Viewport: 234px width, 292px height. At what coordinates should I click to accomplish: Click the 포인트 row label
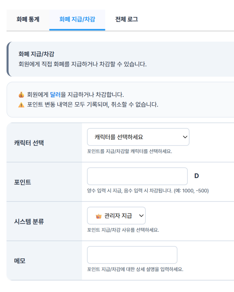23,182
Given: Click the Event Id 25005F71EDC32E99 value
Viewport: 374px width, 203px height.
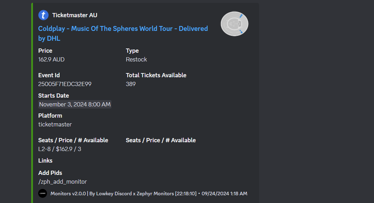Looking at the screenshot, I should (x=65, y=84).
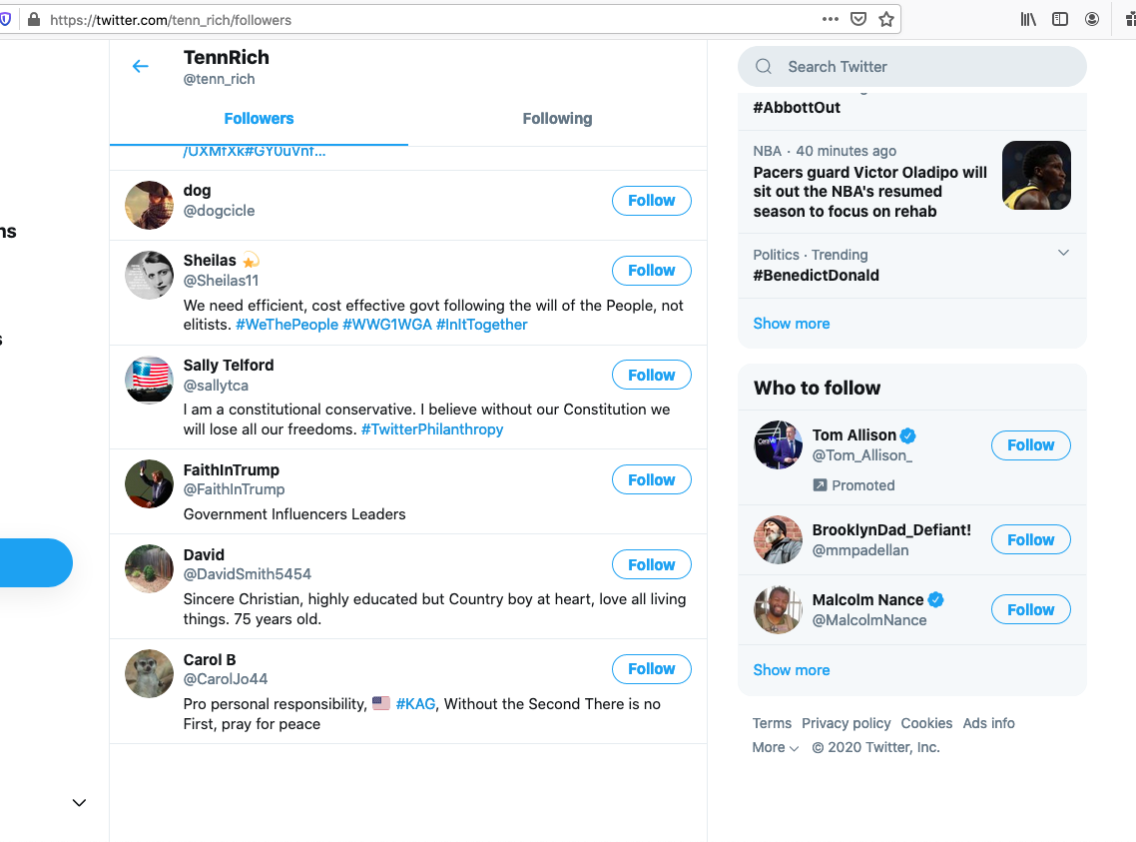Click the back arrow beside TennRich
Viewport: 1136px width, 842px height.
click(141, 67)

···

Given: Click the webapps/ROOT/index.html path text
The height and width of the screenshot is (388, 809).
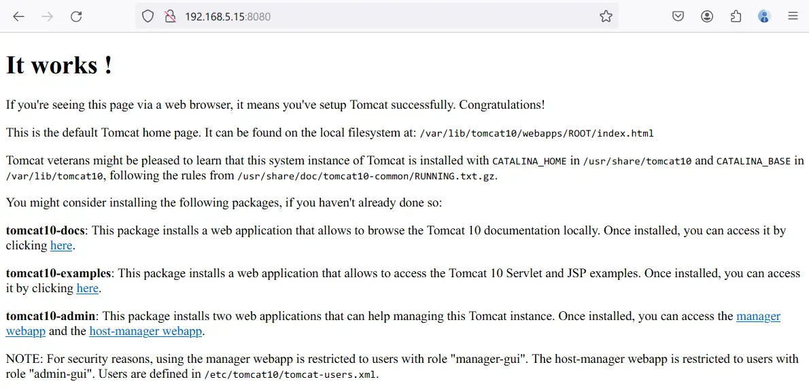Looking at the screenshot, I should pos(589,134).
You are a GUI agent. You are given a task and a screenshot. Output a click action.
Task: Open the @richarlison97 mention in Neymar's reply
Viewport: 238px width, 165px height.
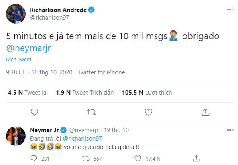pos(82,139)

···

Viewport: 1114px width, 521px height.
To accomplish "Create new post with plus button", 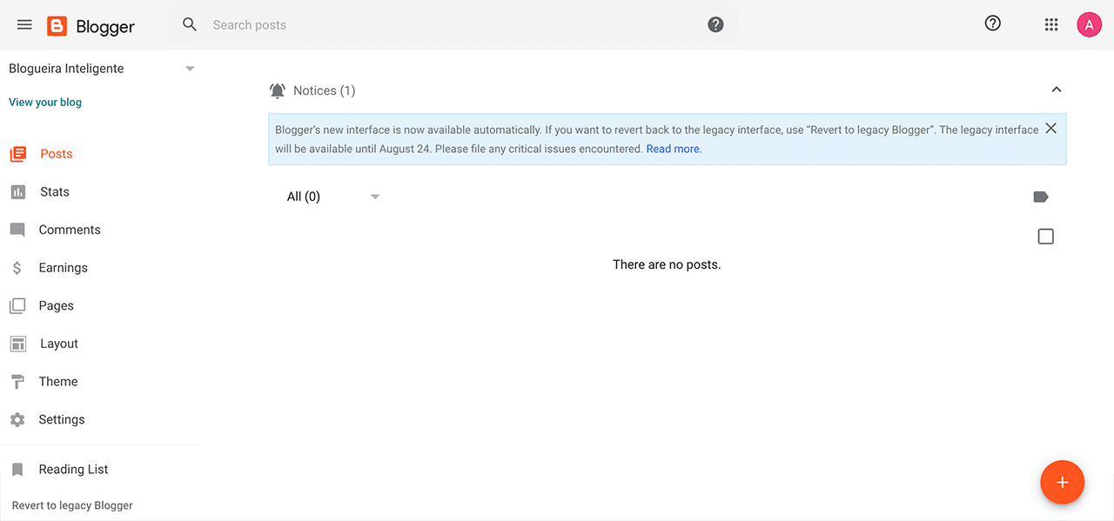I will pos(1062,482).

···

Activity: Pictures are to be left out. Write out only the lines above starting at the one with "Viewport: 234px width, 292px" and ending at the one with "Given: Click the Event", both lines included, exactly.

Completed exercise:
Viewport: 234px width, 292px height. At what coordinates should I click to accomplish: Click the 포인트 row label
23,182
Given: Click the Event Id 25005F71EDC32E99 value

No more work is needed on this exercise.